Pangrazio-Kulbersh compared the long-term stability of early protraction facemask treatment with later surgical maxillary advancement with LeFort I osteotomy, and to determine whether early intervention with protraction facemask is an effective treatment modality or whether surgical treatment after cessation of growth should be advocated. The investigation demonstrated that Orthodontic and surgical treatments both produced positive changes in the anteroposterior position of the maxilla, and these changes remained stable over time. Both treatment modalities produced acceptable clinical improvements and stable long-term results. Early treatment with orthopedic forces to advance the maxilla might reduce altogether the need for surgical intervention later. If surgery becomes necessary, it might be restricted to only one jaw, thereby minimizing complications and increasing the stability.
| Early Transverse Treatment|| |
Evidence suggests that a lateral shift of the mandible into unilateral crossbite occlusion may promote adaptive remodeling of the TMJ joint and asymmetric mandibular growth. Favorable improvement of mandibular asymmetry associated with a mandibular shift is seen in patients treated in the early mixed dentition. ,
A child exhibiting a lateral functional shift is a candidate for early orthopedic correction. Such a shift is often the result of compensatory and habitual movement of the mandible to achieve intercuspation in the face of a constricted maxillary arch. In this situation, the mandible approaches centric relation with facial and dental midlines coinciding.
Increased maxillary width removes the premature contacts, eliminates the mandibular shift, and allows the mandible to achieve centric relation with coinciding midlines.
Assuming good balance in sagittal and vertical jaw relationships, selective enamelplasty of 1 or 2 deciduous teeth to eliminate an occlusal interference, mandibular shift, and crossbite is appropriate in the primary dentition.
| Early Open Bite Treatment|| |
The diagnosis and treatment of skeletal hyper-divergent open bite  continues to be one of the most challenging situations facing orthodontists today. Control of abnormal habits and elimination of dysfunction should be given top priority in the deciduous dentition. Screening appliances intercept and eliminate all abnormal perioral muscle function in acquired malocclusions resulting from abnormal habits, mouth breathing, and nasal blockage.
A removal or fixed appliance can inhibit tongue thrust in a mixed dentition. In such cases, a stretch reflex is elicited from the closing muscles that enhances the depressing action on the buccal segments and helps in closing the anterior open bite.
| Conclusions|| |
The timing of treatment interventions was influenced by the severity of the malocclusion and the age and maturation of the patient at the time the patient presented for treatment. In treating at early age, the orthodontist can reasonably become a "re-director" of growth patterns rather than solely a worrier of tooth position.
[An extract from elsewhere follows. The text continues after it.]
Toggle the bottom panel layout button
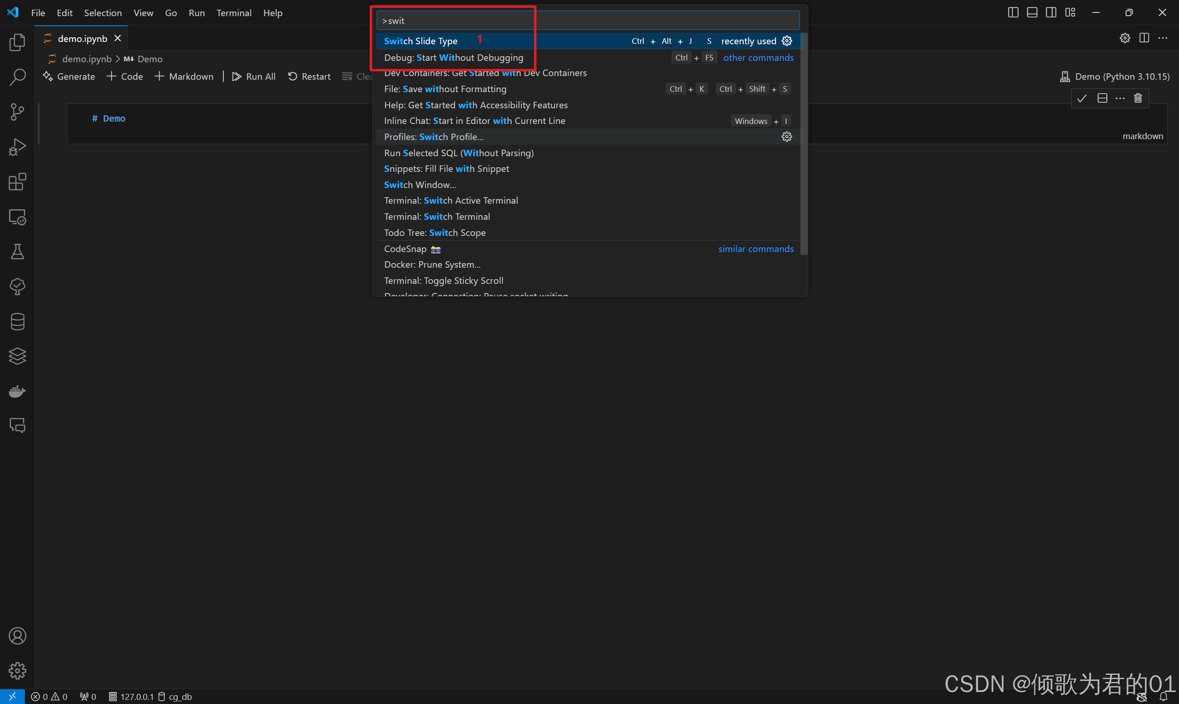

Too often, discussions of treatment timing become debates about early treatment versus late treatment when in truth, neither of these procedures exist as entities. Therefore, orthodontists should consider it as "Treatment Sequence" and define this as a reasonable temporal order for instituting a treatment procedure developed from the diagnostic facts and projections pertaining to the case under examination.
The resolution of the malocclusion and stability of the correction is not an accident of early or late treatment. It is the result of a planned treatment sequence designed to suffer a minimum effect from the limiting factors of orthodontic treatment while taking a maximum assist from the positive factors.